A San Francisco company with about 100 satellites in orbit for weather and transportation monitoring has plans to expand after listing its stock for public trading this summer.

Spire Global is confident it can use its existing satellites to produce much more data and attract new customers with $475 million in cash it expects to raise by going public, CEO Peter Platzer said in an interview last week.

The company plans to hire about 100 people, adding to the current staff of 265, he said.

"We are a global ... company selling data analytics from space to large corporations and governments all across the world," Platzer said. "We recognize that being a public company gives us an extra level of credibility and resources."

Spire's Lemur satellites are only about the size of a loaf of bread with small solar arrays attached. They carry various imaging instruments that can sense things like soil moisture or greenhouse gas emissions - the gases that contribute to global warming.

Spire's customers can "reconfigure our hardware, or give us their hardware and we'll put it on the next launch," Platzer said. "But we provide the infrastructure."

One of the company's biggest markets is the shipping industry, he said.

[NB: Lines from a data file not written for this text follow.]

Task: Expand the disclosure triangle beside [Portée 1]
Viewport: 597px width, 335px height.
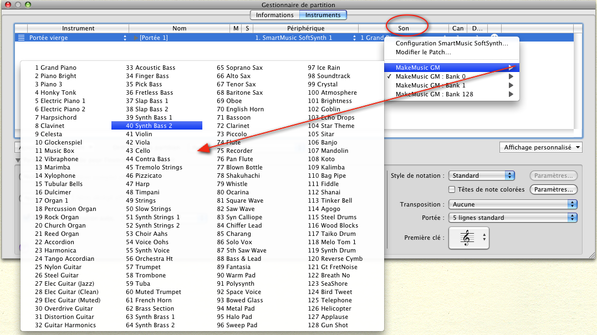Action: tap(136, 38)
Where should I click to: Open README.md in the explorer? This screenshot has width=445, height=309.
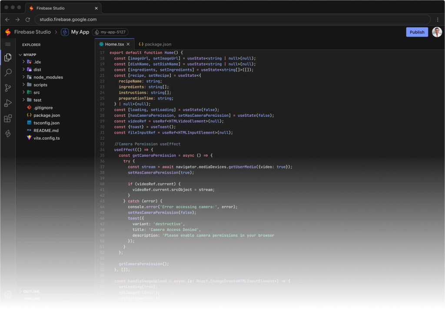point(46,130)
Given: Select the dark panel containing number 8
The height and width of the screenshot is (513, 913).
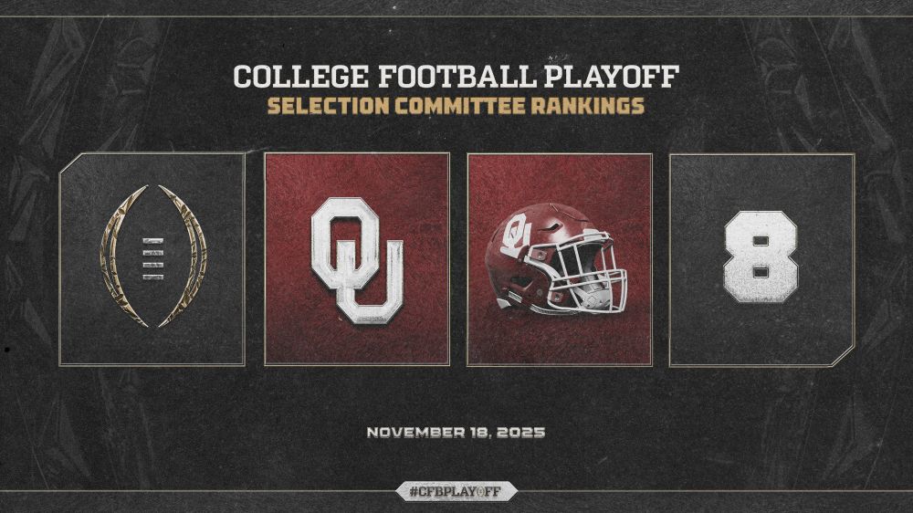Looking at the screenshot, I should coord(761,260).
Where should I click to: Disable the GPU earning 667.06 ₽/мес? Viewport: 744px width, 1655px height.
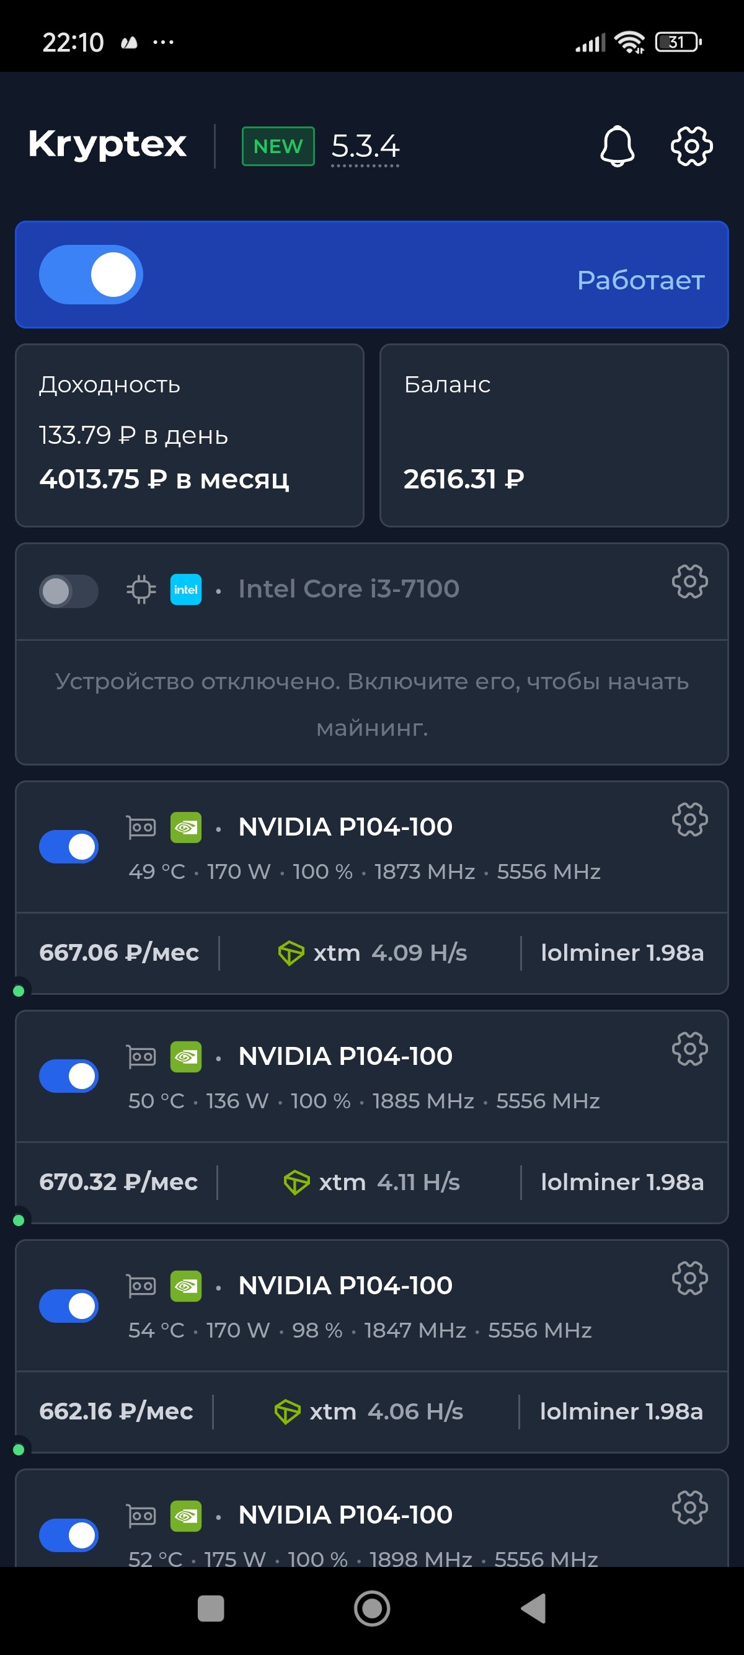(x=69, y=846)
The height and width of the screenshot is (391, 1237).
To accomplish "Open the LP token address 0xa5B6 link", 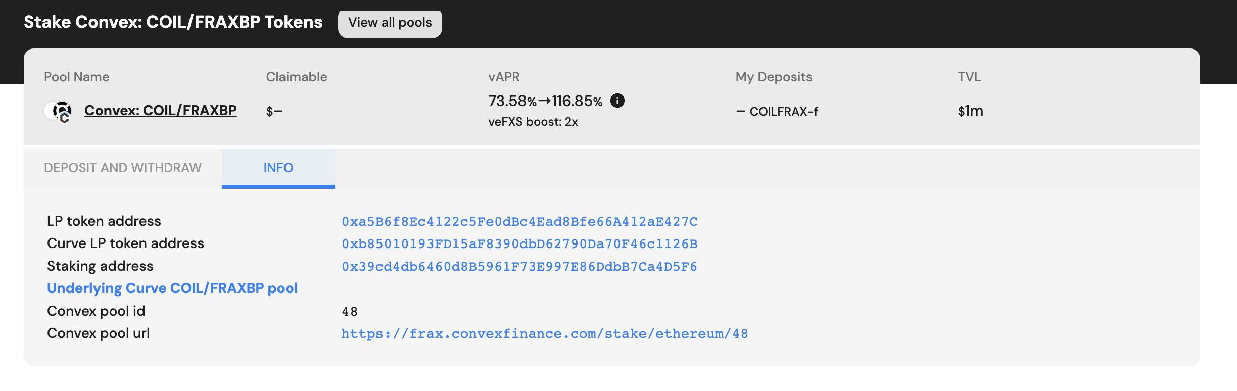I will pos(519,222).
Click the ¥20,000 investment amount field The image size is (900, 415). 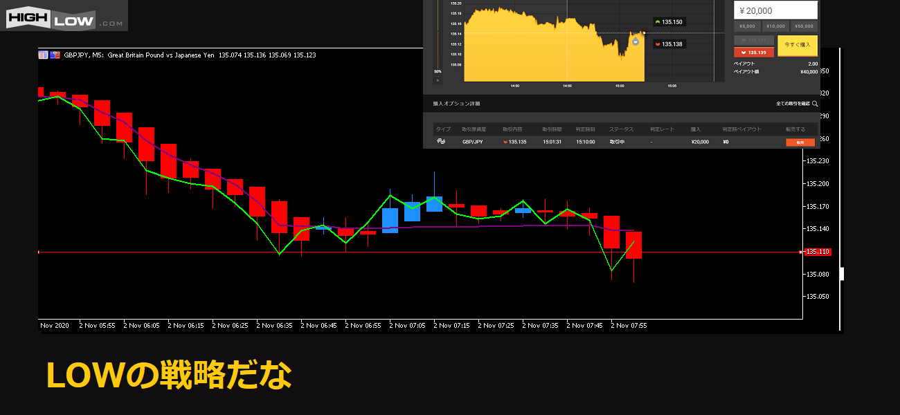[775, 10]
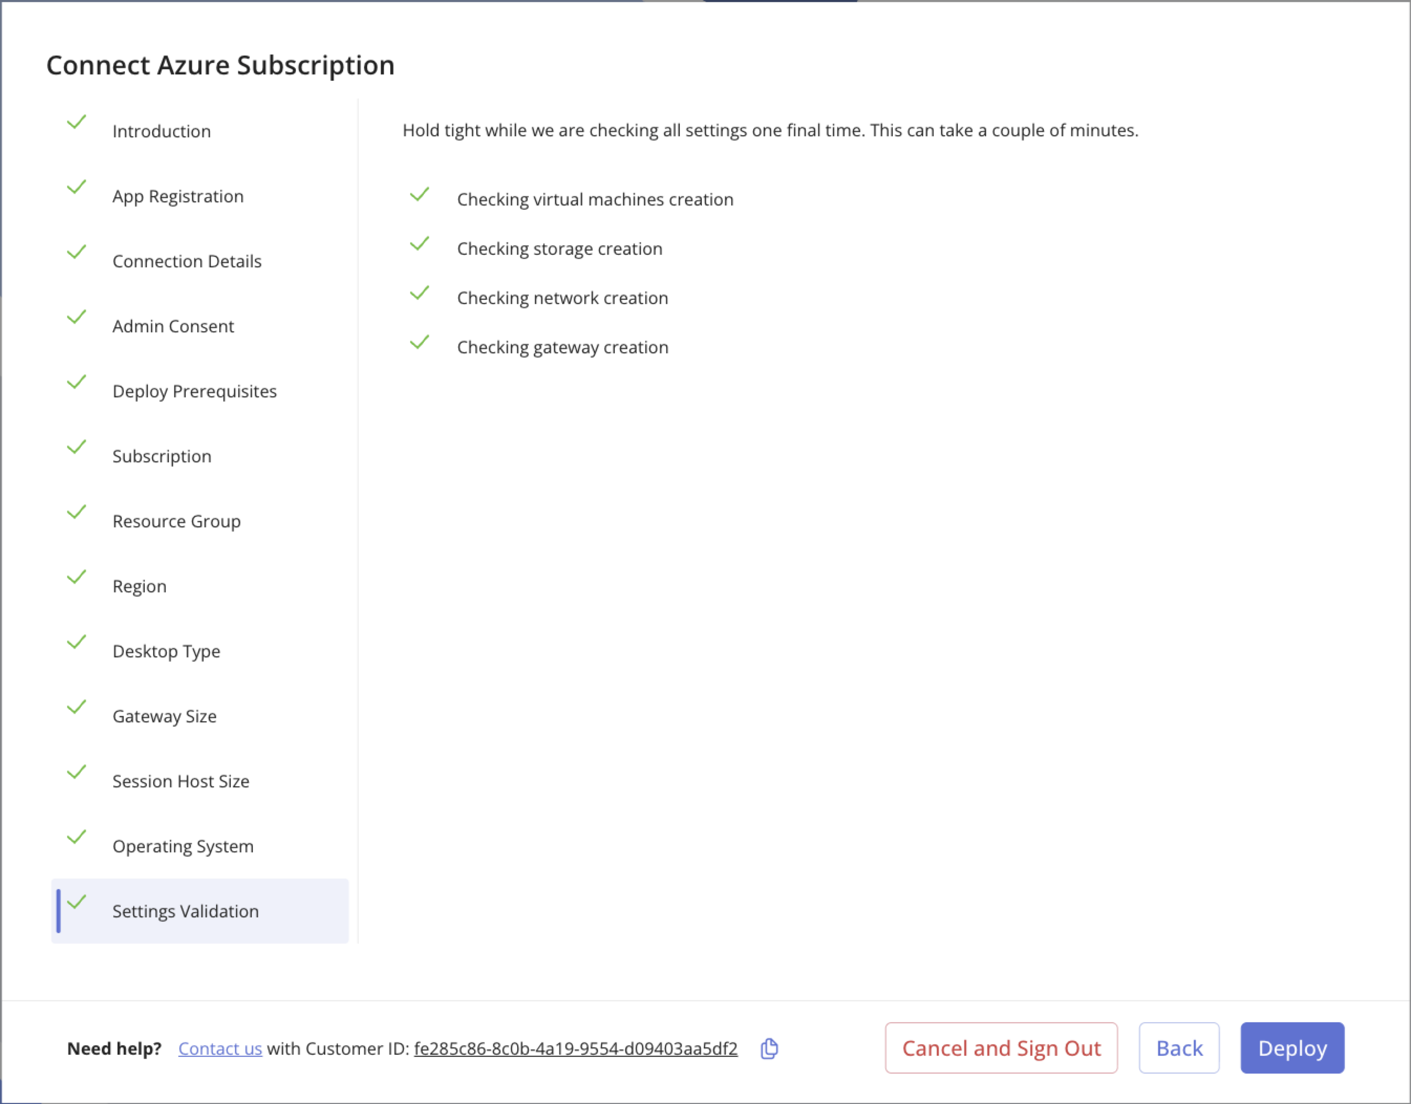Open the Contact us link
This screenshot has width=1411, height=1104.
(220, 1048)
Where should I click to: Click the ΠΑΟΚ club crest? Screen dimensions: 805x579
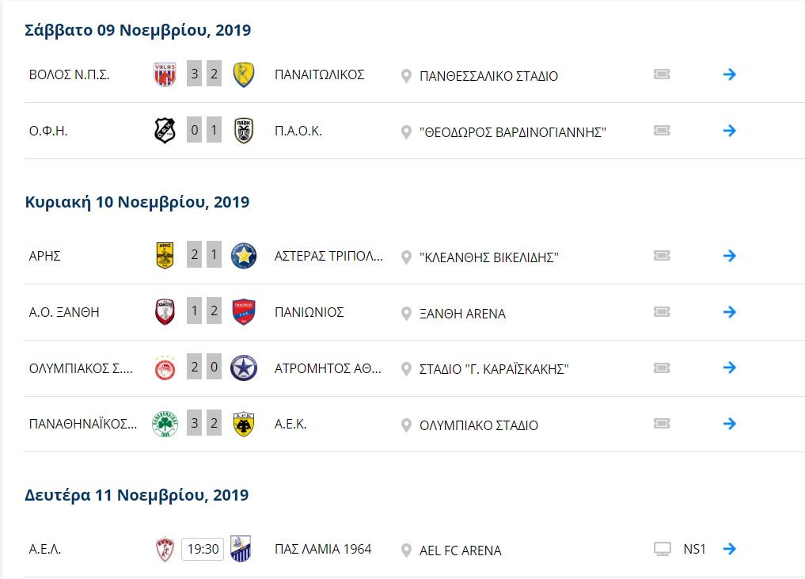(x=243, y=131)

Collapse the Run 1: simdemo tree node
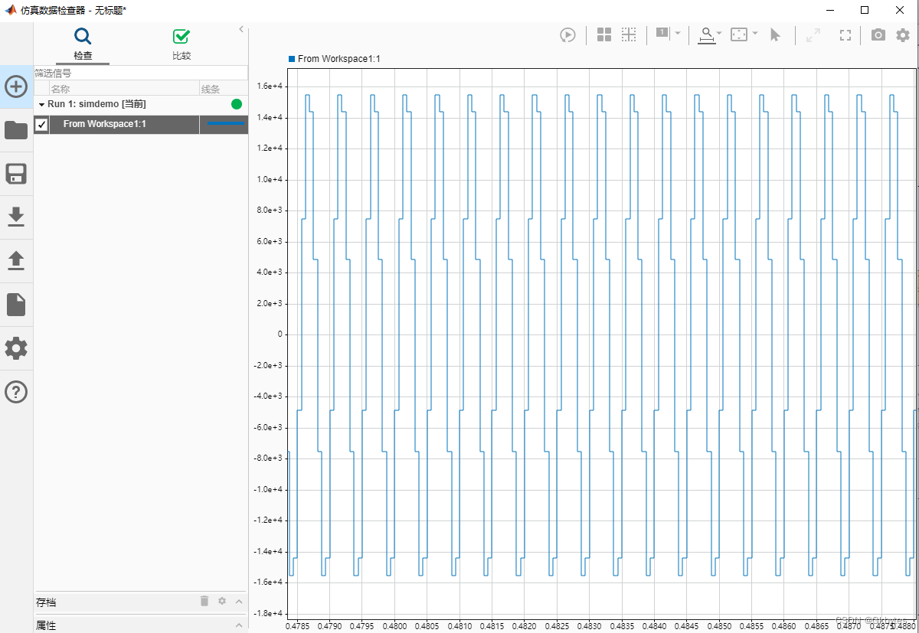click(41, 104)
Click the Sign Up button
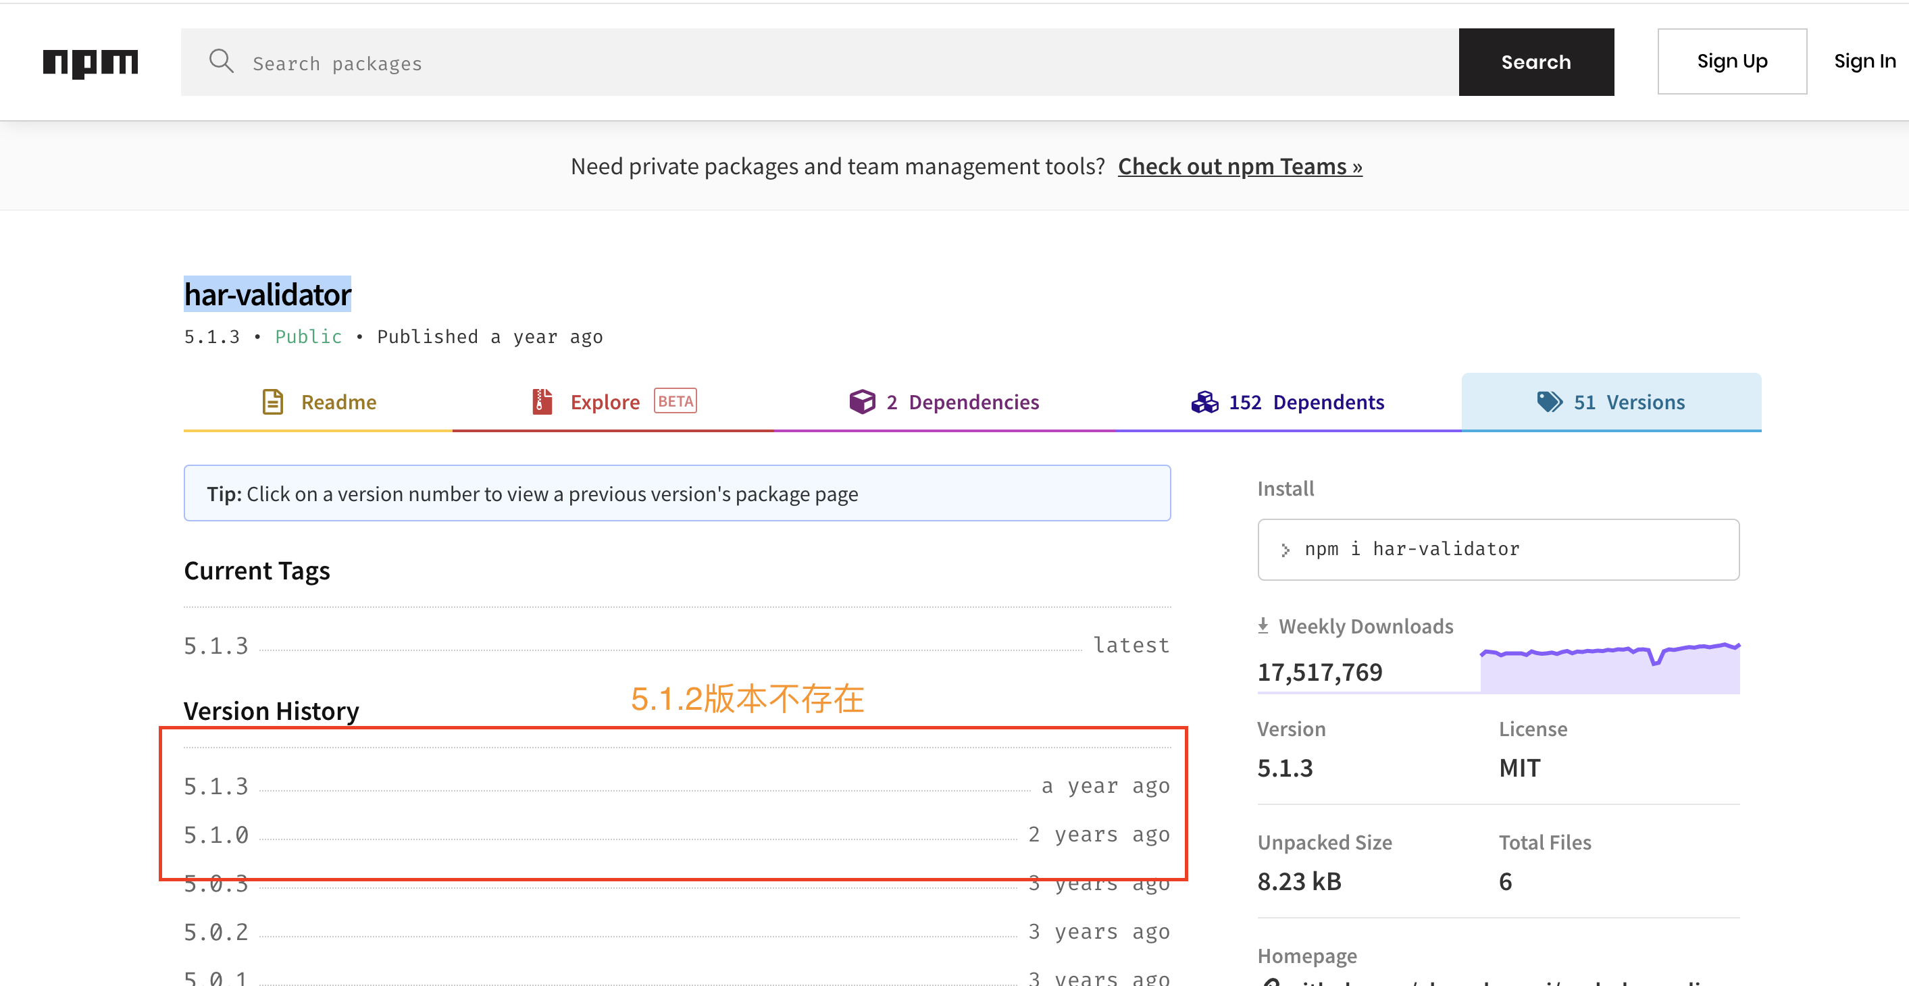The height and width of the screenshot is (986, 1909). [x=1731, y=61]
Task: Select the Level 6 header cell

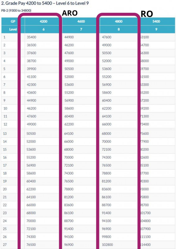Action: click(44, 29)
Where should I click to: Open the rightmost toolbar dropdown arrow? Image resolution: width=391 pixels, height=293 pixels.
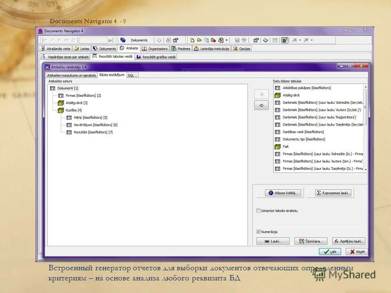(x=312, y=40)
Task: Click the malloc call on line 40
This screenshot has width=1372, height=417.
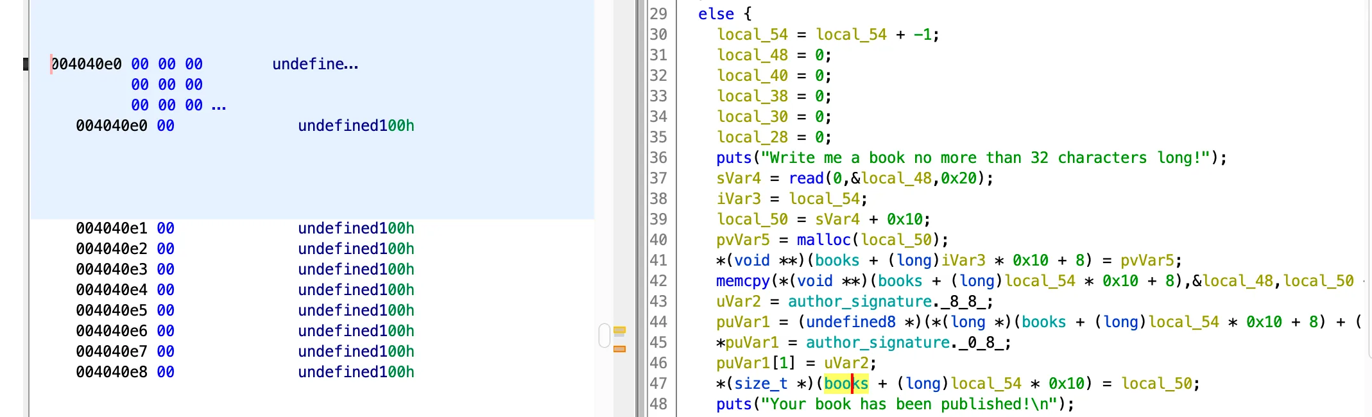Action: click(823, 240)
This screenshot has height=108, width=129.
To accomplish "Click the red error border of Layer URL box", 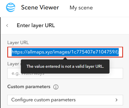I will point(65,47).
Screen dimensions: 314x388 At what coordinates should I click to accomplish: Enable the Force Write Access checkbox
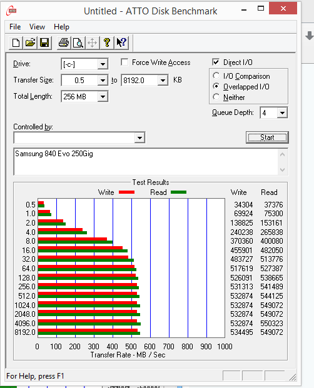(x=124, y=62)
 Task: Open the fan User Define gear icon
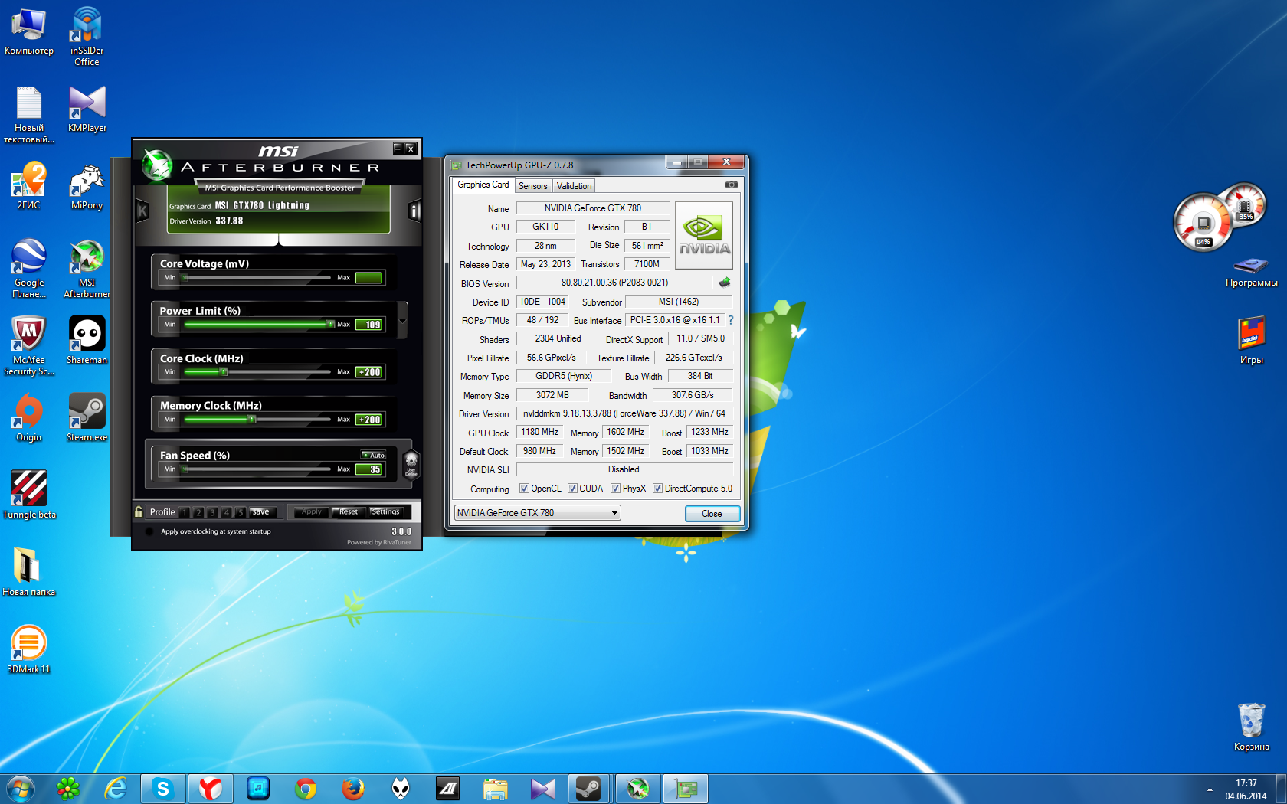411,463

"We can help them more accurately predict the path of hurricanes and inclement weather, which helps reduce fuel use and cost," Platzer said. "Helping customers boost fuel efficiency and energy efficiency is a primary use of the data."

The company will be listed under the ticker SPIR on the New York Stock Exchange once the deal is finished. That deal will value the company at $1.6 billion, upon approval of stockholders and regulators at the U.S. Securities and Exchange Commission.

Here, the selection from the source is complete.